Buoyed by muscular dystrophy data, Avidity raises $345m
Just a few weeks after Avidity Biosciences made a stir with new data on its experimental therapy for Duchenne muscular dystrophy, the biotech has closed a public offering that raised an impressive $345 million.
The amount raised overshot the $287.5 million that Avidity originally said it hoped to make when it announced the offering earlier this month, shortly after it reported phase 1/2 data with DMD candidate delpacibart zotadirsen (del-zota or AOC 1044).
The EXPLORE44 study enrolled DMD patients with DMD mutations amenable to exon 44 skipping (DMD44), a group that accounts for around 6% of all DMD cases in the US. It showed a statistically significant increase of 25% in the production of dystrophin, the protein deficient in the muscle-wasting disease, and an increase of 37% in exon 44 skipping at four months.
The drug also reduced creatine kinase levels – a biomarker for muscle damage – to near normal levels, with a greater than 80% reduction from baseline. Investors responded warmly to the news, sparking a 12% increase in the company's share price to nearly $47 when the data was announced.
Del-zota is an antibody-oligonucleotide conjugate (AOC), which uses an anti-TfR1 antibody to deliver the exon-skipping oligonucleotide component to muscle cells. Avidity is hoping to follow in the footsteps of Sarepta, which has launched a series of exon-skipping therapies for DMD, targeting exons 51, 53, and 45, that brought in around $1 billion in sales last year.
Sarepta has since branched out into gene therapy, bringing its Elevidys (delandistrogene moxeparvovec) treatment to market for ambulatory and non-ambulatory boys aged four and above with DMD.
The cash injection from the public offering will support further trials of del-zota, adding to a sizeable $1.3 billion the company had in reserve at the end of the second quarter.

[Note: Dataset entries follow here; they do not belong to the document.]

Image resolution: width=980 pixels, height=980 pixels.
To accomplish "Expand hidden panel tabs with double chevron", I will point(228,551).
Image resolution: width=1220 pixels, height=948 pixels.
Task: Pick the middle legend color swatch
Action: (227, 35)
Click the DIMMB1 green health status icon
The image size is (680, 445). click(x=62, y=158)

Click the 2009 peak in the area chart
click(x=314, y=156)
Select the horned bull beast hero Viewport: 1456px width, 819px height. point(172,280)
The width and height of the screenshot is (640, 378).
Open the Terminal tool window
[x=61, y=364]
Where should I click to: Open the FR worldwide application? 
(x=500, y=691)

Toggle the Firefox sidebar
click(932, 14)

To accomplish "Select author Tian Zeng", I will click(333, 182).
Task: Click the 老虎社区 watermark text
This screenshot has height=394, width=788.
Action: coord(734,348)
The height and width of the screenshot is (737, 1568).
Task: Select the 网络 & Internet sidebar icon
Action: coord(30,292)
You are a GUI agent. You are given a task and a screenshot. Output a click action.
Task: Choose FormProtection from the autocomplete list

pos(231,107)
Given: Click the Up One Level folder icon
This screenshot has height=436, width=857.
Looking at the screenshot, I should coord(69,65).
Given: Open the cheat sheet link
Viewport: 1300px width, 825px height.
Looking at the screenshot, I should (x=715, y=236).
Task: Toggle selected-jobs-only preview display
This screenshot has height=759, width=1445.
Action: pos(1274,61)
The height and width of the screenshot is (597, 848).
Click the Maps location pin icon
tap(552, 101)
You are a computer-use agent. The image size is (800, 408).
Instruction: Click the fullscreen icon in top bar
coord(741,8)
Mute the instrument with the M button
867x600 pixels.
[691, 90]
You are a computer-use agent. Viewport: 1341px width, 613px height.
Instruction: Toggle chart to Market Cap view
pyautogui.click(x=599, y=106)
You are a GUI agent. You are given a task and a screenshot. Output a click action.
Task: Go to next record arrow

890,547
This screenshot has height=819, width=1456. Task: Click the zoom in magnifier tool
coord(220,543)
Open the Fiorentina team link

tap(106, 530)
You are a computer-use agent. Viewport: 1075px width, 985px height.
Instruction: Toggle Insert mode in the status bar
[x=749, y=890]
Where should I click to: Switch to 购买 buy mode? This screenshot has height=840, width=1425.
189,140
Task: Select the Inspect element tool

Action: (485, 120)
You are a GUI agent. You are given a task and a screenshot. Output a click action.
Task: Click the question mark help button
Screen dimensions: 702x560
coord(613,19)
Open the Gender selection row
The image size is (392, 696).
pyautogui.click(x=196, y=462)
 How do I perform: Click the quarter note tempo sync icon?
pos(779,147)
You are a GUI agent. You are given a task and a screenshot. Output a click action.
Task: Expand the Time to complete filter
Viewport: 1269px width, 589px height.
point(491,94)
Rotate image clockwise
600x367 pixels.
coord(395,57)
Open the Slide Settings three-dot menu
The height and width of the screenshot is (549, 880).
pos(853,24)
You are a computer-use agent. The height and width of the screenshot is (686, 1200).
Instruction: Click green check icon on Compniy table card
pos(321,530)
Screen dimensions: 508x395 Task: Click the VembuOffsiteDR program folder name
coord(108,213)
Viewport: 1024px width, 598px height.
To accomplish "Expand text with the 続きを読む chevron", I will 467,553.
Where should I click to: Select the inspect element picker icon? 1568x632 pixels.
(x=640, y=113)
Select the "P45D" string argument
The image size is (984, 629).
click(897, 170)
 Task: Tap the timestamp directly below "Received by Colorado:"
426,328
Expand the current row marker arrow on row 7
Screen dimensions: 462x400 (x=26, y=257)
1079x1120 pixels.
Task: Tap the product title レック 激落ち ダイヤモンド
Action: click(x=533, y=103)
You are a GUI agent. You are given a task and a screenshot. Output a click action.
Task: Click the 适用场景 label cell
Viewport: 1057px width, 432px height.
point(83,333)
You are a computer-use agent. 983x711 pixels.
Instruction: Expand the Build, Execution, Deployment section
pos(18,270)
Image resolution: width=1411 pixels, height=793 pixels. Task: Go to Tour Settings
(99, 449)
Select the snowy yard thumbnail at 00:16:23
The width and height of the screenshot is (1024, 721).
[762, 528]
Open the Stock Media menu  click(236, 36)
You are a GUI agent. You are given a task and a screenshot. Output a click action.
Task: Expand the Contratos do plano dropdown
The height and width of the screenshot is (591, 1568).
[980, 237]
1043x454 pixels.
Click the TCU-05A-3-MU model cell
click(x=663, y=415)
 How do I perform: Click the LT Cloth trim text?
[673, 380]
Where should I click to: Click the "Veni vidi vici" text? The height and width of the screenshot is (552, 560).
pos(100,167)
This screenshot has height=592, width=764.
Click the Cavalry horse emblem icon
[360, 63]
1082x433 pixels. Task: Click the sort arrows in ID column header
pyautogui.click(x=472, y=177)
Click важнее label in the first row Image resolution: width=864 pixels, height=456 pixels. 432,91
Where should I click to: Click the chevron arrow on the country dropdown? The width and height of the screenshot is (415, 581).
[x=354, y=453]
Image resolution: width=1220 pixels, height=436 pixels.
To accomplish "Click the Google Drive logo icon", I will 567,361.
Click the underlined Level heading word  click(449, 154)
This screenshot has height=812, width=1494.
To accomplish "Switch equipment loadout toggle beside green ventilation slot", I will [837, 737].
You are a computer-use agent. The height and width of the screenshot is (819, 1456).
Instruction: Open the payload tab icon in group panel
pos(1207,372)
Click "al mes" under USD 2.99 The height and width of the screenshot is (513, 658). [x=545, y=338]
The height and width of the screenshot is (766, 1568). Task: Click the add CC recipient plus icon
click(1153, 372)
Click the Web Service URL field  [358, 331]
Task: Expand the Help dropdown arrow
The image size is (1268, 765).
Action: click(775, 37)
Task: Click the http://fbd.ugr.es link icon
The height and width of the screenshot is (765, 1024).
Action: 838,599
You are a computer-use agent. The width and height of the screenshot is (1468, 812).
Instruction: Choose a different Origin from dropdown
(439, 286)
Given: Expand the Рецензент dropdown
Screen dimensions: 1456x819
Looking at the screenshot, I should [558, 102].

Avidity will need deep pockets, though, as it has other clinical-stage projects on the go, including a phase 3 trial (HARBOR) of its lead del-desiran (AOC 1001) candidate for myotonic dystrophy type 1 (DM1), and del-brax for facioscapulohumeral muscular dystrophy (FSHD). All three candidates are based on the same TfR1-targeting antibody component.
Avidity started dosing patients in HARBOR in June, and the company recently completed enrolment of the phase 1/2 FORTITUDE trial of the AOC. It is also planning to name a lead cardiology programme before the end of the year.
Avidity sold around 9.5 million shares at a price of $41 in the offering, including an underwriters' option. Its stock closed at $45.40 yesterday. It is the second public offering for the company this year, coming after it raised $461 million in June.